Required work:
From the line containing "You are a GUI" to the end of the records, print every line exactly, both ends included, and leave out the pictures.

Material for this task:

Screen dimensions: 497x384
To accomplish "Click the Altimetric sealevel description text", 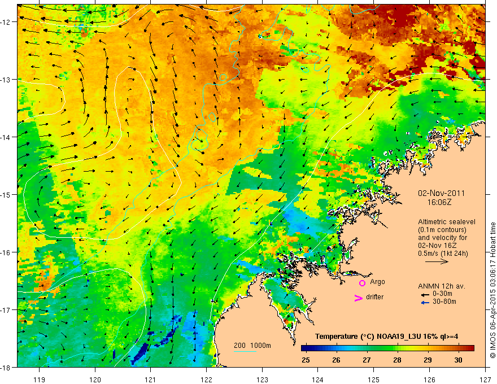I will pos(447,238).
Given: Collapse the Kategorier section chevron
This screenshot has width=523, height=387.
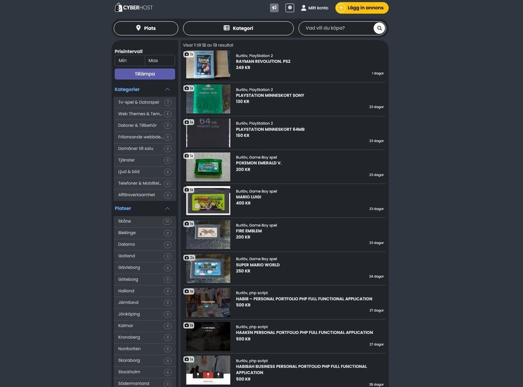Looking at the screenshot, I should pyautogui.click(x=167, y=90).
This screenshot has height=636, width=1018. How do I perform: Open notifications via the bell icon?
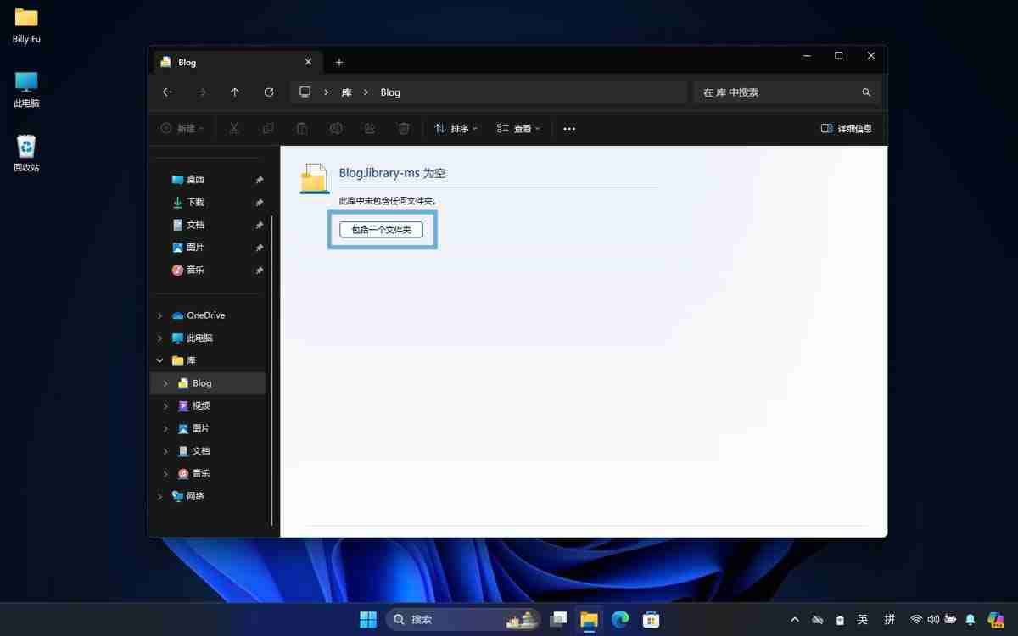[x=970, y=619]
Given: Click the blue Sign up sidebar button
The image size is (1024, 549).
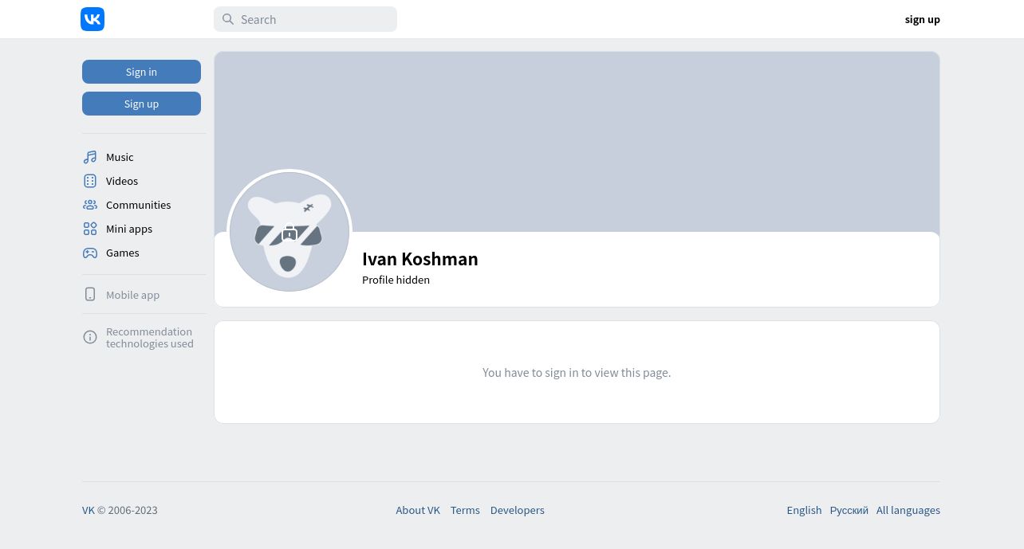Looking at the screenshot, I should (141, 104).
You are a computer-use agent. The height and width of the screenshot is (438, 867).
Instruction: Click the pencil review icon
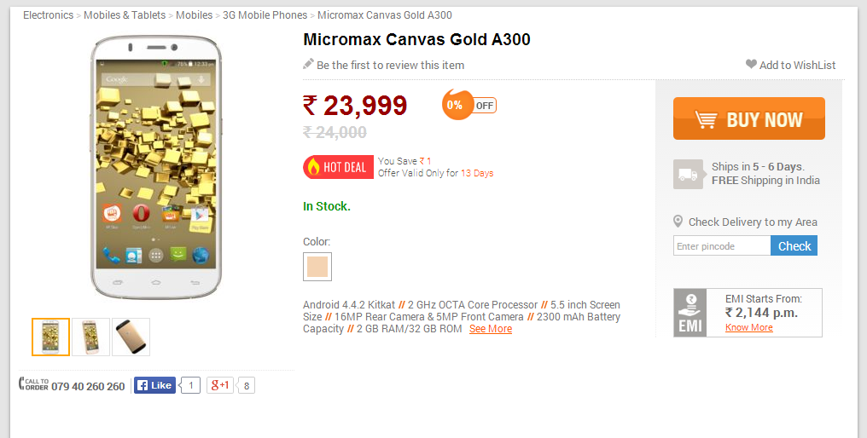pyautogui.click(x=308, y=65)
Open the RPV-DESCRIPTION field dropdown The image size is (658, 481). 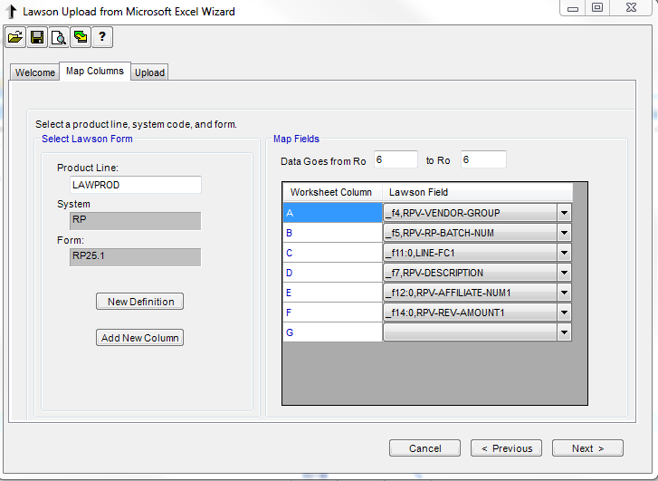[564, 274]
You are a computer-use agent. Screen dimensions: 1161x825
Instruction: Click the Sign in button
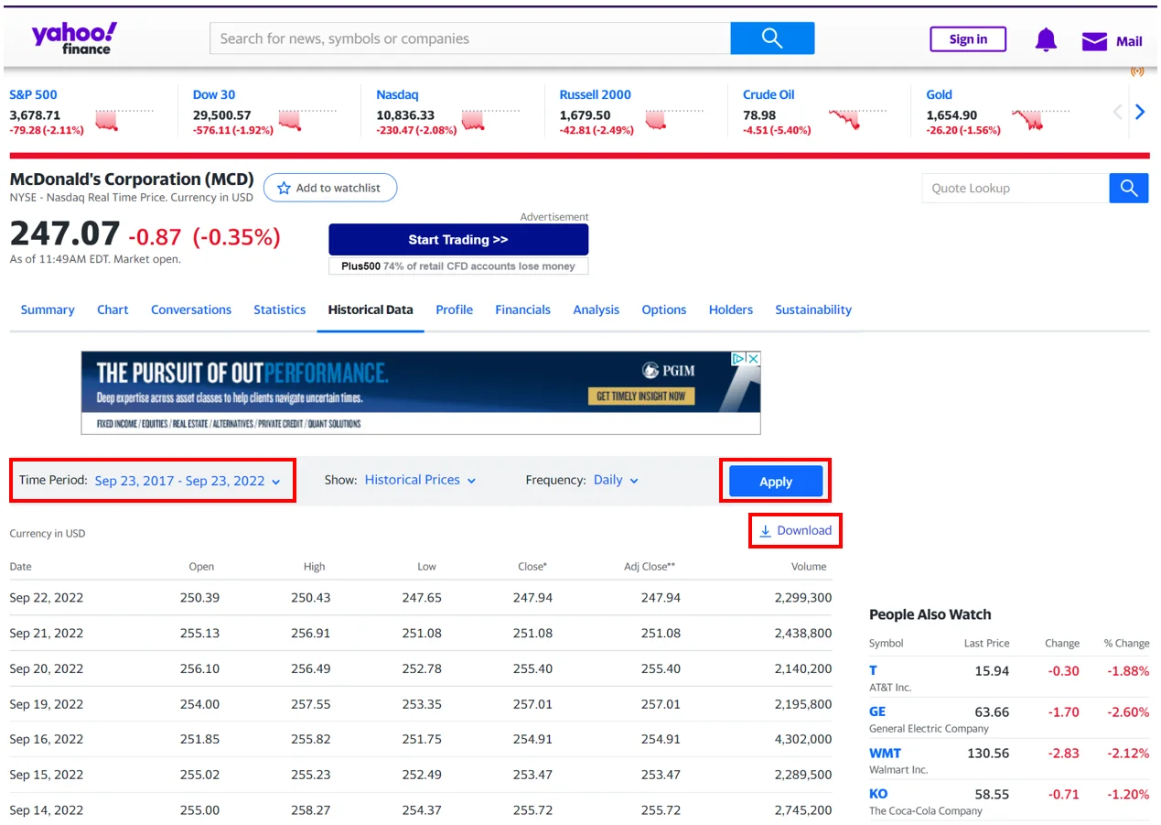point(967,39)
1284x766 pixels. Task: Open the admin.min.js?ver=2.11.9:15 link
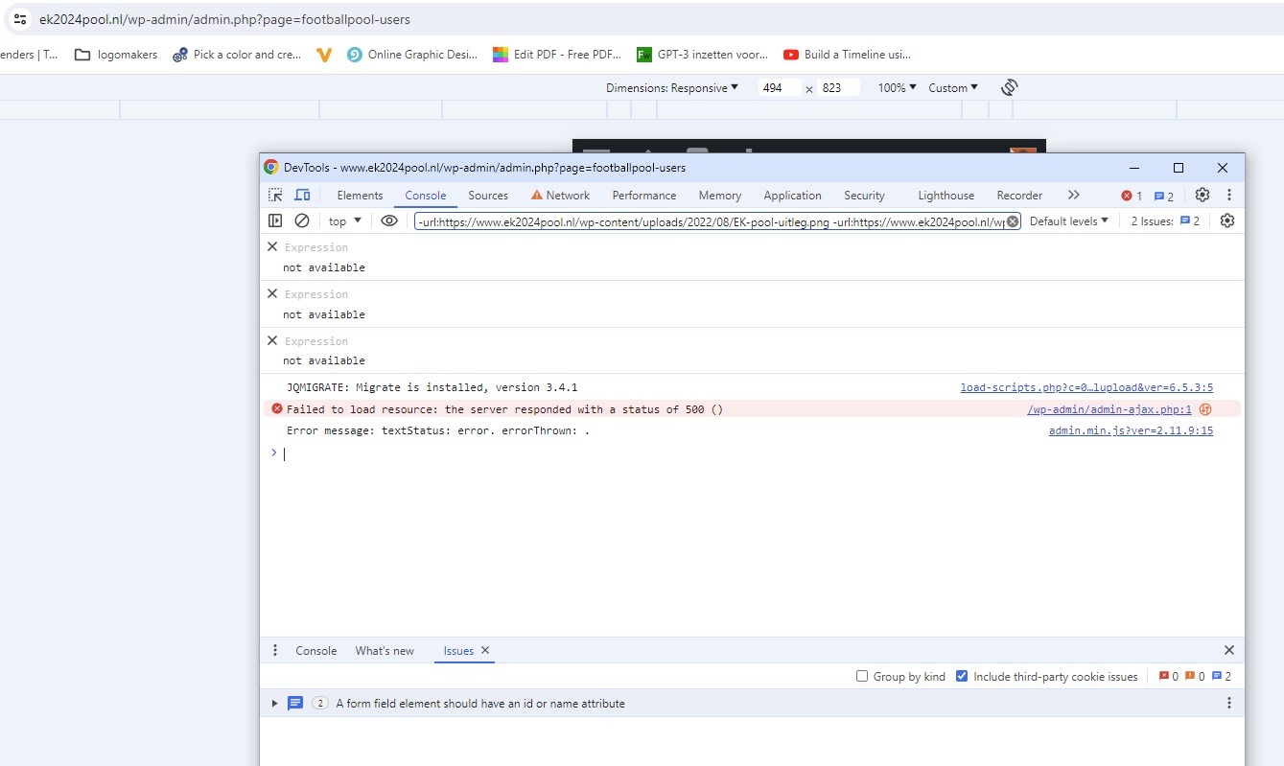[1131, 430]
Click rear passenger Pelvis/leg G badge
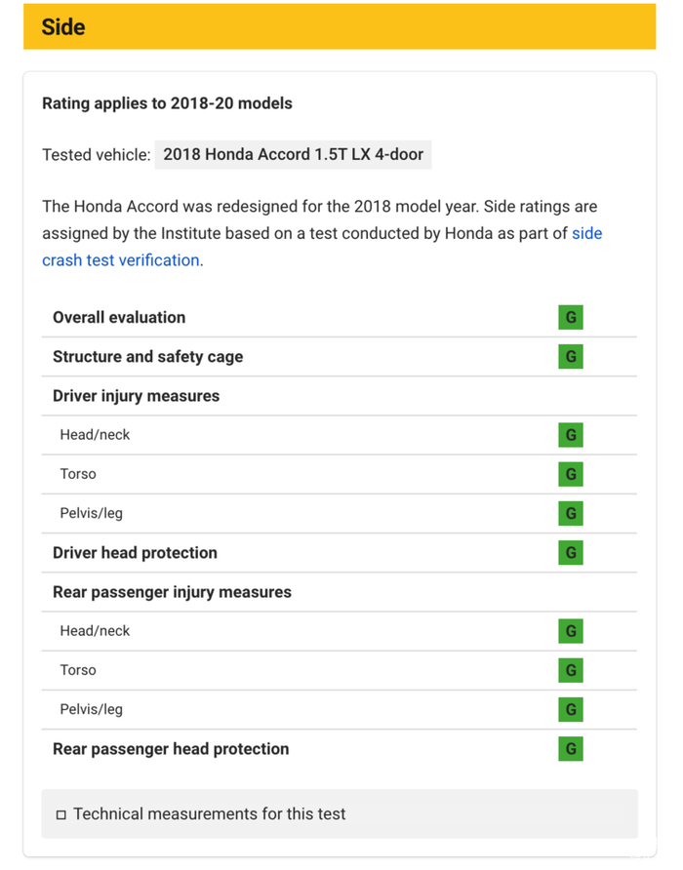 point(571,709)
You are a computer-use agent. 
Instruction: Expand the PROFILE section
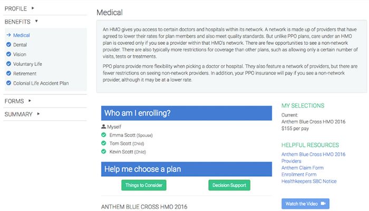[x=33, y=8]
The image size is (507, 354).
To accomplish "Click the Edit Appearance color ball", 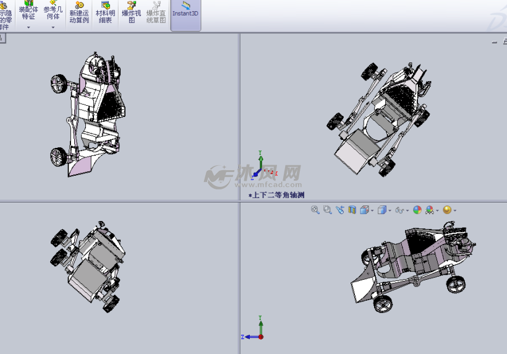I will pos(417,210).
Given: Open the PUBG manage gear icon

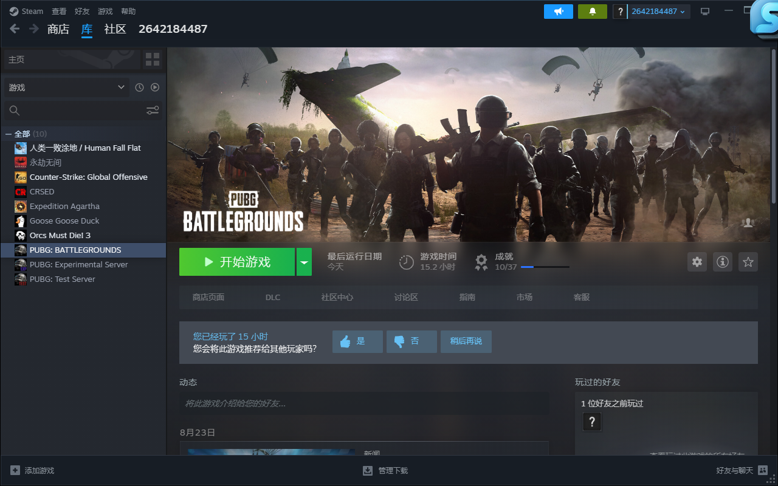Looking at the screenshot, I should [697, 262].
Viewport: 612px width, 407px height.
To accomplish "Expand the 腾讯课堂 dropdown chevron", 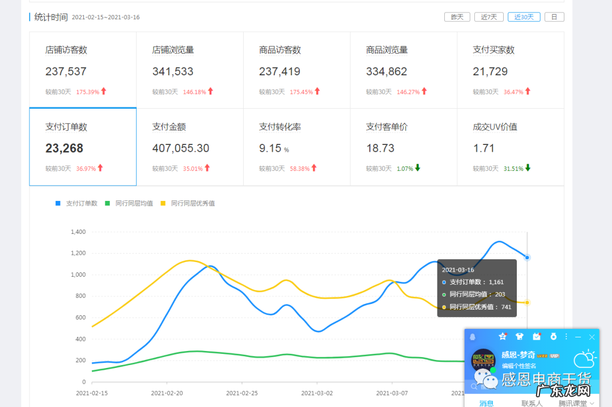I will click(592, 403).
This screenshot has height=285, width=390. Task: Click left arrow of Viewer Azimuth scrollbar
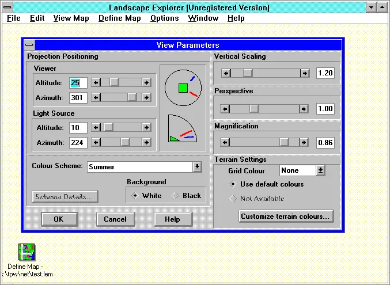(96, 98)
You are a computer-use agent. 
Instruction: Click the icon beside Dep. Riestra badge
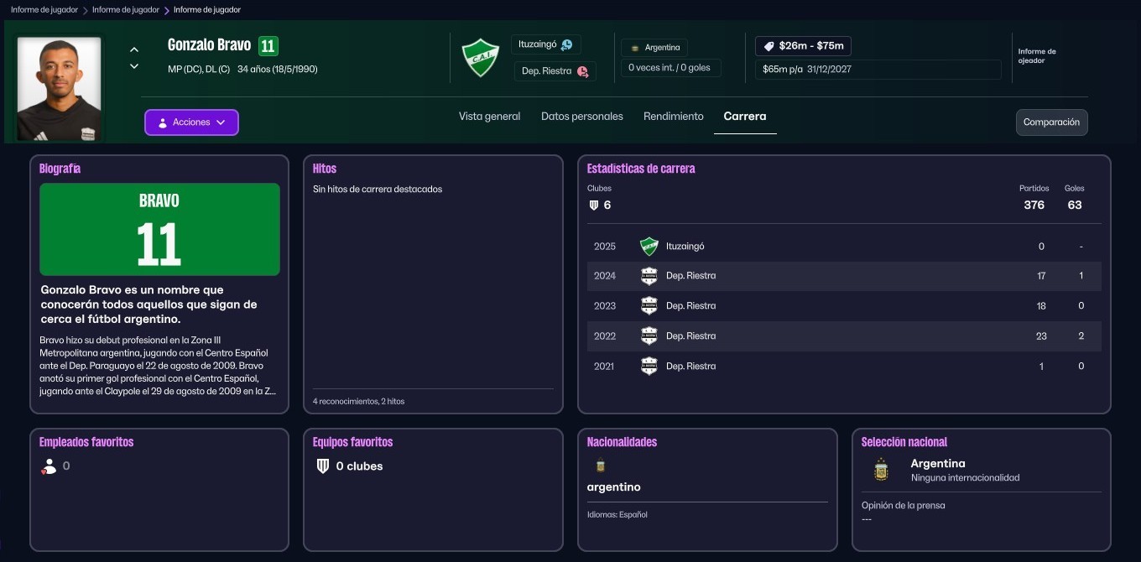[x=582, y=71]
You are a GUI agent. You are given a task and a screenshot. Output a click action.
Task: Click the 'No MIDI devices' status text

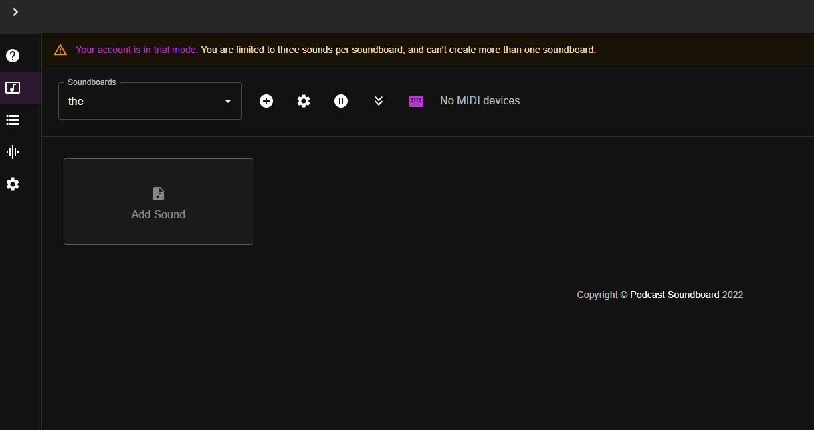[x=480, y=100]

Result:
You are a GUI agent. You are given a task and a screenshot. Output a click action.
Task: Click the 'No MIDI devices' status text

[x=480, y=100]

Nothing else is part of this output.